Une stratégie de machine learning repose sur la possibilité de prédire un phénomène à partir d’observations passées, d’en établir des corrélations pertinentes pour en sortir un algorithme. Appliquée à la lutte antifraude, cette approche consisterait à s’appuyer sur les expériences de fraudes passées pour établir une modélisation de la duperie et identifier les profils à risque au sein d’un portefeuille. Pour y parvenir, le machine learner aura besoin de combiner plusieurs sources de données en dehors de celles déclaratives fournies par l’assuré. La première démarche consistera donc à identifier les plus utiles à la détection des malversations, dont, par exemple, les données des réseaux sociaux. Le comportement d’un assuré pourra être déduit par la machine en fonction de celui de ses proches et des contacts de son réseau.

"Le coût le plus important reste le coût humain, celui de l’expert en machine learning."

Quelle est l’efficacité de cette méthode ?

C’est un domaine d’application où les résultats peuvent être satisfaisants. Toutefois, il n’y aura jamais un algorithme qui pourra détecter parfaitement tous les cas frauduleux. Il commettra toujours des erreurs de deux natures : identifier des cas de fraude alors qu’ils ne l’étaient pas et inversement. Les algo­rithmes d’apprentissage procèdent de manière automatique. Il est donc d’abord conseillé de demander à la machine de prédire la probabilité que le comportement d’un assuré soit frauduleux et solliciter, dans un second temps, un expert pour vérifier. Il ne faut jamais accorder une confiance aveugle aux résultats de l’algorithme. D’autant que dans certains cas très complexes, les statisticiens ne disposent pas d’un recul suffisant pour déterminer l’efficacité d’un algorithme. Un ou deux ans sont nécessaires pour en comprendre les vertus et les failles.

Peut-on imaginer que la lutte contre la fraude à l’assurance passera exclusivement par le machine learning et le big data ?

Dans les cinq ans à venir, ces techniques se seront largement répandues dans la détection de la fraude, tout simplement parce que la masse de données va augmenter. Or, les méthodes traditionnelles ne seront plus adaptées pour les traiter. Dès lors, elles seront intégrées dans les techniques d’apprentissage des machines. Par exemple, dans le cas d’une fausse déclaration, les machines solliciteront l’opinion de plusieurs experts. Au regard de l’expérience passée de chacun, elles rendront leur verdict en pondérant les taux de réussite des experts.
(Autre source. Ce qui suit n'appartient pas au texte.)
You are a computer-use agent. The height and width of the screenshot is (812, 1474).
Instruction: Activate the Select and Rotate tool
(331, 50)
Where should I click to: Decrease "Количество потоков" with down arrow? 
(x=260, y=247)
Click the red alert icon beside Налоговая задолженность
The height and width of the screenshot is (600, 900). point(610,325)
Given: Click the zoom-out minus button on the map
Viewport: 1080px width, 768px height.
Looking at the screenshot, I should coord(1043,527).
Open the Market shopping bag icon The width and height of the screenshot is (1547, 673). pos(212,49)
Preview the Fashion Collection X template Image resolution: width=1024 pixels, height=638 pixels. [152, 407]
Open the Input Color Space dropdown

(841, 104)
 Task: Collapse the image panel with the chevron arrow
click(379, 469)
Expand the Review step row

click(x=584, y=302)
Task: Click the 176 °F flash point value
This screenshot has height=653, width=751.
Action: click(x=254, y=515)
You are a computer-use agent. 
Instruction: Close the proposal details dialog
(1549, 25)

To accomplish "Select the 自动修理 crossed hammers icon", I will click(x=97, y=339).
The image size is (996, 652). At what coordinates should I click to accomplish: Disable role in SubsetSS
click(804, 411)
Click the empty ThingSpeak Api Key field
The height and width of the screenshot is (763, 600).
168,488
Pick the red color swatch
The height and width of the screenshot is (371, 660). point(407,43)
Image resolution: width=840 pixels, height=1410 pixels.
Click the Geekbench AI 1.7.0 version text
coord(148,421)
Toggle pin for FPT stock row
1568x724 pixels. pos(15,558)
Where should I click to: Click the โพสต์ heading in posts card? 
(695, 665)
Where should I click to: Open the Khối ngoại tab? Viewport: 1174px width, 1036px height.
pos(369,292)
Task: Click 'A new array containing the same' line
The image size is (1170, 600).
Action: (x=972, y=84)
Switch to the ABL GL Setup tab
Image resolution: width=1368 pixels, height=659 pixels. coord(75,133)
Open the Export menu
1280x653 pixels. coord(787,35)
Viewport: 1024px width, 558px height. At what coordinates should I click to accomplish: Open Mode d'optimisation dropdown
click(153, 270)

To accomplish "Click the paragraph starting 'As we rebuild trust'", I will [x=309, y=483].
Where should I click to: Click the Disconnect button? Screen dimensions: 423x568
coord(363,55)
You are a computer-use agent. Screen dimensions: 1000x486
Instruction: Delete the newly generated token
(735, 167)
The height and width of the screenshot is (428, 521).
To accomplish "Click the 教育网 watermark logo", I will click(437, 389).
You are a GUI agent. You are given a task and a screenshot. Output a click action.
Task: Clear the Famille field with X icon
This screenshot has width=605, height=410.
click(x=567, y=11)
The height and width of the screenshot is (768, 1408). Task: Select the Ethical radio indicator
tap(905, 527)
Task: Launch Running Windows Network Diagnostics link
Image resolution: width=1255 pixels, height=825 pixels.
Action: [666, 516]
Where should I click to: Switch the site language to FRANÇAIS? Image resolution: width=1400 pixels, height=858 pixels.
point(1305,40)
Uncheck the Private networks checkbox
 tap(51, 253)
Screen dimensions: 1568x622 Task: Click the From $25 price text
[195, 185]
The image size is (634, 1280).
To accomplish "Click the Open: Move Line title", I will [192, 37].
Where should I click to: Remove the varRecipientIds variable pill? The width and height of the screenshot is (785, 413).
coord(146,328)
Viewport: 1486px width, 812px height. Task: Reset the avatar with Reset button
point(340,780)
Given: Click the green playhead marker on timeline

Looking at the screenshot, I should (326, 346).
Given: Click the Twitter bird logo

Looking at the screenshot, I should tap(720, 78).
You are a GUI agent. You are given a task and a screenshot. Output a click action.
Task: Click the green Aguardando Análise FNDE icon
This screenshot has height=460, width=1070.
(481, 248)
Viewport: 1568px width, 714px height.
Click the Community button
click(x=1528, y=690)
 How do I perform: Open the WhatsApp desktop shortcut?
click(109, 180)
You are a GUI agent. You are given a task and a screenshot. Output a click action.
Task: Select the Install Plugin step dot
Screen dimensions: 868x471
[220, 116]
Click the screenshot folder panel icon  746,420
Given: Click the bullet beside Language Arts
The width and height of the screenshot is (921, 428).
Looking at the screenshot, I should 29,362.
Jusqu’à présent, seuls les majors de l’assurance dommages en France l’explorent. Est-ce à dire que cette solution est coûteuse à déployer ?

Le coût le plus important reste le coût humain, celui de l’expert en machine learning. Dans toute cette effervescence entourant le big data et la data science, les chercheurs proposent des solutions libres et des logiciels gratuits. Dans la plupart des cas, leur coût n’est pas un obstacle pour les compagnies d’assurances pour tester différentes stratégies sur un sous-échantillon de taille raisonnable. Dès lors qu’elles souhaitent l’appliquer à l’ensemble d’un portefeuille, elles peuvent, dans ce cas, investir dans des supports logiciels payants. Même sur ce marché, une forte compétition entre les start-up aura pour effet de faire baisser le prix des licences d’exploitation. Quant à l’équipement, l’augmentation de la puissance computationnelle a contribué à sa démocratisation. Un ordinateur portable avec 4 Go de mémoire vive est souvent suffisant pour faire tourner des algorithmes sophistiqués et établir des classifications pertinentes.